A côté de cela, ces Américains pratiquaient une nouvelle forme de communication publique de leurs œuvres en éditant et en distribuant eux-mêmes leurs Comic Books. Je me rappelle de Crumb, qui était vraiment un type extraordinaire à nos yeux, allant distribuer avec sa petite mallette ses Comic Books dans les rues. Pour nous, c’était cela qu’il fallait faire. C’était un esprit très soixante-huitard et qui nous a apporté une liberté hallucinante. Nous nous sommes tous mis à faire des fanzines. Moi, j’ai fait un fanzine qui s’appelait Le petit Mickey qui n’a pas peur des gros . Autrefois, en France, on appelait les BD « les petits Mickeys » et au coin des rues il y avait toujours un bistrot nommé « Le petit qui n’a pas peur des gros » . Le petit Mickey qui n’a pas peur des gros a fait parler de lui à l’époque, et le succès du fanzine m’a ouvert toutes les portes.

Explosion graphique

Bien sûr, il y a une continuité dans l’histoire de la BD, mais ce qui va complètement changer avec mai 68, c’est la légitimation d’une forme d’expression qui ne l’était pas. Il y a d’abord à cela une raison d’ordre sociologique. Auparavant, la bande dessinée était faite par des prolos, des gens de familles modestes, qui avaient un bon coup de patte, mais que les parents n’allaient jamais inscire aux Beaux-Arts, parce que cela ne se faisait pas dans ces milieux-là. Par contre, les fils de la bourgeoisie, les enfants de médecin ou d’avocat, eux, pouvaient faire les Beaux-Arts, mais pas pour y faire de la bande dessinée : pour y étudier la peinture. Après 68, tout cela change radicalement. D’un seul coup, la BD devient un produit culturel légitime et les enfants de toutes les classes sociales s’y intéressent.
Evidemment, cela va bouleverser les formes existantes, parce qu’on va voir débarquer le produit de cultures extrêmement variées et démarrer une période d’innovations tous azimuts. Comme la BD est maintenant lue par les adultes, le langage devient plus sophistiqué, les cadres explosent, la narration éclate, la couleur arrive plus massivement. Le mouvement se développe d’abord en Italie et en Espagne, puis se propage en Allemagne et ensuite, avec la chute du Mur de Berlin, dans les pays de l’Est où, jusque là, la BD était interdite. Seul Tito l’avait autorisée, ce qui avait donné naissance à une école yougoslave.

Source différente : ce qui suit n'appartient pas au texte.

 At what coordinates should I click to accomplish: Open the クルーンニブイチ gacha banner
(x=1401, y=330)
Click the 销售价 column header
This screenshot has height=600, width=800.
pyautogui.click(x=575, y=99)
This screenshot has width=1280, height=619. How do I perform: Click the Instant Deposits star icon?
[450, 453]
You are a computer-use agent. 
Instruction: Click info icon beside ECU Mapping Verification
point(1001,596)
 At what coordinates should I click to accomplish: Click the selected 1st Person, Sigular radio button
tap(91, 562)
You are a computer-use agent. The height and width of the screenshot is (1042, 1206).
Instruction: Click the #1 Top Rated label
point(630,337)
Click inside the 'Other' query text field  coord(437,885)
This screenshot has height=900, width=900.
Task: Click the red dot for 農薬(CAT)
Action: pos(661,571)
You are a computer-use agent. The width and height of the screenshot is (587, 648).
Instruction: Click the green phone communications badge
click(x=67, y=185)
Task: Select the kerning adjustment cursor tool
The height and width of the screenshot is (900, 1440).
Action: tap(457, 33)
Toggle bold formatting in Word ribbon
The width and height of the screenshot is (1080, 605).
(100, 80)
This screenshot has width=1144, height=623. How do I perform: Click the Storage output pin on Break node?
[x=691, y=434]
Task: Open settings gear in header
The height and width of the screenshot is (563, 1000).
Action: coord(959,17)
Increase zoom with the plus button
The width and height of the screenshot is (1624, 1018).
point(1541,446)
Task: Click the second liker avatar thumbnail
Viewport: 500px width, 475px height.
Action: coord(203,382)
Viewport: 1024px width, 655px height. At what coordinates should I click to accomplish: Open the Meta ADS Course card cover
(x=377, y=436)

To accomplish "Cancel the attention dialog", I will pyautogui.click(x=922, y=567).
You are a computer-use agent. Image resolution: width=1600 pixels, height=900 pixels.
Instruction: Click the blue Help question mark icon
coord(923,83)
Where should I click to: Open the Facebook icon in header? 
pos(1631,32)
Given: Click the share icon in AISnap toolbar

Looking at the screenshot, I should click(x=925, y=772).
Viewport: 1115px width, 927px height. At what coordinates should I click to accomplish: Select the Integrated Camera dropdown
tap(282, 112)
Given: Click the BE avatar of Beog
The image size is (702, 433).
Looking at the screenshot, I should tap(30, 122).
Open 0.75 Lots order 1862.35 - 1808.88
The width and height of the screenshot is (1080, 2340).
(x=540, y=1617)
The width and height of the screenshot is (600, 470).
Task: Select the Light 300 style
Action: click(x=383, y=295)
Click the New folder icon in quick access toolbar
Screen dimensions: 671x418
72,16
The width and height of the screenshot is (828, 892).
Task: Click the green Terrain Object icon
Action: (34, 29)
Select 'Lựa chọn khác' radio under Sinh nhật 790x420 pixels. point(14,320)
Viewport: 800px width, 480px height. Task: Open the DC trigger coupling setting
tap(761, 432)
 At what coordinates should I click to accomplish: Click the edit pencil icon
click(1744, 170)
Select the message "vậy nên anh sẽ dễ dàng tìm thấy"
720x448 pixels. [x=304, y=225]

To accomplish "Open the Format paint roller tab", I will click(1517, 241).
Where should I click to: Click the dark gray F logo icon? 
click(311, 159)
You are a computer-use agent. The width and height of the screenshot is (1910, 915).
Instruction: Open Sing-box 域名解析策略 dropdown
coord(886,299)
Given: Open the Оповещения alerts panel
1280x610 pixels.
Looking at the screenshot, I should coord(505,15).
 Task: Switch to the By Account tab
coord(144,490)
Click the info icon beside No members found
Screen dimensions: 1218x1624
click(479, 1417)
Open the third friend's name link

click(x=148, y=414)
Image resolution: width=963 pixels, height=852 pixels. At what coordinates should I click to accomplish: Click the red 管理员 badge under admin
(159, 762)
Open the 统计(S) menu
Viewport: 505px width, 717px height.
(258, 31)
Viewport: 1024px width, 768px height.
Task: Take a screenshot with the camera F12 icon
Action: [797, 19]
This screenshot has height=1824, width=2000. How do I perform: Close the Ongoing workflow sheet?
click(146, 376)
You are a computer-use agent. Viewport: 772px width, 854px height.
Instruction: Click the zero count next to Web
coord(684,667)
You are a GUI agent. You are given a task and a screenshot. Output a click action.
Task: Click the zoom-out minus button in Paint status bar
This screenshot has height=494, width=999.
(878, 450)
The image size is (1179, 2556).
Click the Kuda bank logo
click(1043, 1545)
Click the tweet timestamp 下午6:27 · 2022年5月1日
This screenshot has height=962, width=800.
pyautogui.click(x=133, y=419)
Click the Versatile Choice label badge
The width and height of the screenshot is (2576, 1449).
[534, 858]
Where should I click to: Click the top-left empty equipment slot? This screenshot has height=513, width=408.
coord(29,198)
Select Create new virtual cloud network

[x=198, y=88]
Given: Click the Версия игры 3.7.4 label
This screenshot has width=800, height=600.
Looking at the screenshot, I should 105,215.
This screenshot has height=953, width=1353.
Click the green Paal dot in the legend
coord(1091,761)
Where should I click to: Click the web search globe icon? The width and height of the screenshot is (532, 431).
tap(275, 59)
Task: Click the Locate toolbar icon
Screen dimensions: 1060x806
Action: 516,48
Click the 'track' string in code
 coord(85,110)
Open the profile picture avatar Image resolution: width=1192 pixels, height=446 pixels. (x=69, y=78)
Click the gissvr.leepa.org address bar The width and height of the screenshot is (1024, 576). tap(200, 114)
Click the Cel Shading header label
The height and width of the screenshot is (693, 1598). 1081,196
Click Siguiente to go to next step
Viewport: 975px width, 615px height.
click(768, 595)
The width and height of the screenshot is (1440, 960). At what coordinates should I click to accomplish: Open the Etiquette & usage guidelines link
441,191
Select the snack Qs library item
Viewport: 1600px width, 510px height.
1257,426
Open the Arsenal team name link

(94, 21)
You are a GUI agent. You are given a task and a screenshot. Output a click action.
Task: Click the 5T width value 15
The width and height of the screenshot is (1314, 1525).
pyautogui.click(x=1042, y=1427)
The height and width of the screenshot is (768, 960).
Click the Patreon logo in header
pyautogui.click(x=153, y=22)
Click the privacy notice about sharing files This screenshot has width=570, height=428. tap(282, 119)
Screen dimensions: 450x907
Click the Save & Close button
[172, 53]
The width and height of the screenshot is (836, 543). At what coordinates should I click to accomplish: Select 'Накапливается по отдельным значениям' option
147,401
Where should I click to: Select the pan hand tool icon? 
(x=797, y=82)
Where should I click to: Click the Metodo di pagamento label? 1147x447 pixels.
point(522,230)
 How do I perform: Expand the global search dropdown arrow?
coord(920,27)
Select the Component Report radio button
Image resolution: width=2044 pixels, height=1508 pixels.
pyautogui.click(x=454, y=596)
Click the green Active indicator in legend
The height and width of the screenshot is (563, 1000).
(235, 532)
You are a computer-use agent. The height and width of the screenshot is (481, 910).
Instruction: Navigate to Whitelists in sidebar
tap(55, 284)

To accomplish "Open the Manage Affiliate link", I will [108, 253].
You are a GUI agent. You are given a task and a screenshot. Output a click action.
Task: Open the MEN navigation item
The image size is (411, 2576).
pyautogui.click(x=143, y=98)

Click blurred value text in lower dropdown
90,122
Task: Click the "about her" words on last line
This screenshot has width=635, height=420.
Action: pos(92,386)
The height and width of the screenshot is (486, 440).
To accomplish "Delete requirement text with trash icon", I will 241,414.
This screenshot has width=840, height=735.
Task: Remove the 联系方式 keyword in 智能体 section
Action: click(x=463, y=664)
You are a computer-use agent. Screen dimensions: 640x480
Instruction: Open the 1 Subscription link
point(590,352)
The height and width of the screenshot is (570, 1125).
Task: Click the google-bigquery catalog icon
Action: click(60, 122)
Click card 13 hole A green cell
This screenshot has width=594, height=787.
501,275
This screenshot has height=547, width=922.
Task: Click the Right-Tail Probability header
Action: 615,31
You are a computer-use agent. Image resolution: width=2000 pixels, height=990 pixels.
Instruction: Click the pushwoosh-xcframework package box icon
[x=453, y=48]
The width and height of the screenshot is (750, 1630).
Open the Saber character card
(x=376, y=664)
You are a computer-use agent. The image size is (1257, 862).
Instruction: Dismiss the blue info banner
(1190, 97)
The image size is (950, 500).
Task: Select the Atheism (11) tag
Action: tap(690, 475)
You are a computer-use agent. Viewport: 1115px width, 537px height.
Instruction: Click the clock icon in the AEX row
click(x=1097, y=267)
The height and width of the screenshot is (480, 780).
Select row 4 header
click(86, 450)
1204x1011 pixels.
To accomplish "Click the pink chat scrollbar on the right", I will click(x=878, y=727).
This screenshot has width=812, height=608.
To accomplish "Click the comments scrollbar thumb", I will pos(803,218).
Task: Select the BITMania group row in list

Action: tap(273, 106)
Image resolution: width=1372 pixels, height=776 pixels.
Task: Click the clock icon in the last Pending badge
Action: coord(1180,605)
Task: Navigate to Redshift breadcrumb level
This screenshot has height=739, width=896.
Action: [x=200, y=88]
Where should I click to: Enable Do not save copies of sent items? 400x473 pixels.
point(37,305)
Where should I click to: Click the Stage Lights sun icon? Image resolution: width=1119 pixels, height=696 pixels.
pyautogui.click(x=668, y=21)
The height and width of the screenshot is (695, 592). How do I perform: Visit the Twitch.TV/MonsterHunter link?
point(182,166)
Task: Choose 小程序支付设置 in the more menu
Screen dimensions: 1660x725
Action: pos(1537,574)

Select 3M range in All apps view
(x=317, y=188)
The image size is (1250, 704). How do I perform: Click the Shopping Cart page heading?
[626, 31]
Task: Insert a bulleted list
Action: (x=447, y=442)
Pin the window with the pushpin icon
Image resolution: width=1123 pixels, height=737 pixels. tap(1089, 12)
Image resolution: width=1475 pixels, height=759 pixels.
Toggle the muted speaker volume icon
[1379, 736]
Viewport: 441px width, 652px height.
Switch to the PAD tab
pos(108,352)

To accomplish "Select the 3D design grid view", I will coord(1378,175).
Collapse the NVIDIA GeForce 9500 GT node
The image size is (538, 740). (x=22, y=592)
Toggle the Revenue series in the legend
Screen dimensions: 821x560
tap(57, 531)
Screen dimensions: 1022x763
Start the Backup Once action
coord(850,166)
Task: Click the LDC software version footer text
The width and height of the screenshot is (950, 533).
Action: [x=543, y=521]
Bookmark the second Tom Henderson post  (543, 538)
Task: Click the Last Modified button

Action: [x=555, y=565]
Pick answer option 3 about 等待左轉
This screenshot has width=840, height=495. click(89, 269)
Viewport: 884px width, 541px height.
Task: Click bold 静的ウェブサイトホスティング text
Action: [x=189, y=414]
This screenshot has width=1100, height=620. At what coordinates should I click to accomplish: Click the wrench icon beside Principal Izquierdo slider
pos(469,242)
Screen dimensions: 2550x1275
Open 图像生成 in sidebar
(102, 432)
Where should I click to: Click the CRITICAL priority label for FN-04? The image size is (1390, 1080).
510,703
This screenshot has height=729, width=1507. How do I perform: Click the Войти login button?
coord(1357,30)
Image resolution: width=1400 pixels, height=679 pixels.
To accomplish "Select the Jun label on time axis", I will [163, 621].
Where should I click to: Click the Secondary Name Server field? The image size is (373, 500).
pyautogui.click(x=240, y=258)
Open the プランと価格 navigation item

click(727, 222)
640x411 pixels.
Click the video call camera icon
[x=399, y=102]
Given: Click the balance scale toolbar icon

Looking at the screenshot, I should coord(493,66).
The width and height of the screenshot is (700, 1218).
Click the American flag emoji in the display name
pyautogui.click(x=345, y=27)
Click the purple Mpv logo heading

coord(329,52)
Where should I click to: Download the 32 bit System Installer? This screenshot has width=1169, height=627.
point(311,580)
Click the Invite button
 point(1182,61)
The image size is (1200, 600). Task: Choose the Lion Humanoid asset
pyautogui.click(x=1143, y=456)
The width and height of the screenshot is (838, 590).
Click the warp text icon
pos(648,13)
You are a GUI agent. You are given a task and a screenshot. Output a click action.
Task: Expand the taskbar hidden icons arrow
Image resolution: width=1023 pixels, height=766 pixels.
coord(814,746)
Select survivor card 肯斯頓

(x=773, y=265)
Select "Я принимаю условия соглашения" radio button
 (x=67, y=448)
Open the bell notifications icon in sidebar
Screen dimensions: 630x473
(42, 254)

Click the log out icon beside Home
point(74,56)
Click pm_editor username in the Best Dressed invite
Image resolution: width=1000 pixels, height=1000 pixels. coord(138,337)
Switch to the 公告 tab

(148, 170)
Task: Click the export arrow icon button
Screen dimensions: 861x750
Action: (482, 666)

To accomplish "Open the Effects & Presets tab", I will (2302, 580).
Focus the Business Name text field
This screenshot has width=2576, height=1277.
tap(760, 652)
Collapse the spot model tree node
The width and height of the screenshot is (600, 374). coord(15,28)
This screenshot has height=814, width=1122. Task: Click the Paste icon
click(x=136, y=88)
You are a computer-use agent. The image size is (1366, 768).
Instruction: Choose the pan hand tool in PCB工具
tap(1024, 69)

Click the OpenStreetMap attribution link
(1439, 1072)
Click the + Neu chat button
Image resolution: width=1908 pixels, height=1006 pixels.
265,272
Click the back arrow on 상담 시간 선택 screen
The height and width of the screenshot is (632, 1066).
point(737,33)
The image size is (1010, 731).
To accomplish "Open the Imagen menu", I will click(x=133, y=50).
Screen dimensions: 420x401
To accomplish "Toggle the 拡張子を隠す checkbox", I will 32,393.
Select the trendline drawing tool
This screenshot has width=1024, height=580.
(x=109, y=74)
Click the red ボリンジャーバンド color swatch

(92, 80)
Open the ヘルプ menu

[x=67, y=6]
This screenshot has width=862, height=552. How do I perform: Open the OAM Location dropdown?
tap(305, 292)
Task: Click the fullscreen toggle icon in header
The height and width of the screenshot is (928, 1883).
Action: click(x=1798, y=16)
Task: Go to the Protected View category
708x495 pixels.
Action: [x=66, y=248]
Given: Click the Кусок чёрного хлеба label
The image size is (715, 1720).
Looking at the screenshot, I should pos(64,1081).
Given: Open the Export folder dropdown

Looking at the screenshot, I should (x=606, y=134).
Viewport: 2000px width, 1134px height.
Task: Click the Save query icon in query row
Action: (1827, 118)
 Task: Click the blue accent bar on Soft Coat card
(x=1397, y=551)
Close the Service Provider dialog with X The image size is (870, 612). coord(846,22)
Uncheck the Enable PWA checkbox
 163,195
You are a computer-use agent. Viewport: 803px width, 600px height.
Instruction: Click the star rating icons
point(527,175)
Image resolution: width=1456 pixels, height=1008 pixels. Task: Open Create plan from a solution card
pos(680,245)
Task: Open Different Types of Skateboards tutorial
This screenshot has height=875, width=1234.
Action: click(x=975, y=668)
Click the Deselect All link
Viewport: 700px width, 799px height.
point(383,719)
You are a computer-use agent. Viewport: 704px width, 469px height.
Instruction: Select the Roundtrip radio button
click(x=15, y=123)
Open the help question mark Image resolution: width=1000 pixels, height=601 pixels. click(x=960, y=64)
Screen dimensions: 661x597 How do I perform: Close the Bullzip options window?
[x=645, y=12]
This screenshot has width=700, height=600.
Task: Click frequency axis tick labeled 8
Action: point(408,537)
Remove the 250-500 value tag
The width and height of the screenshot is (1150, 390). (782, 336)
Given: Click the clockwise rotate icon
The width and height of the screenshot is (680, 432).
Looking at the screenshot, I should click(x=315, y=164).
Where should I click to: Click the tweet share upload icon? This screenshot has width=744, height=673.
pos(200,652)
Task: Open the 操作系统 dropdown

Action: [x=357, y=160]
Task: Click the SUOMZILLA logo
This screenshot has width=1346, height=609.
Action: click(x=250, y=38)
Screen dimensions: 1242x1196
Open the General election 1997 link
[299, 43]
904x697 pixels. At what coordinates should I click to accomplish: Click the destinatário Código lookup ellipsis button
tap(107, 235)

Progressivement, tout le monde se met à faire de la BD, avec des références visuelles, des histoires, des tabous, propres à sa culture. Cela génère un ensemble graphique d’une très grande variété qui commence à circuler en Europe, puis un peu partout dans le monde. Il se produit une sorte de brassage culturel qui est exactement de la même nature que la world music : c’est une espèce de « world graphic » qui a donné naissance à un univers aujourd’hui d’une grande richesse.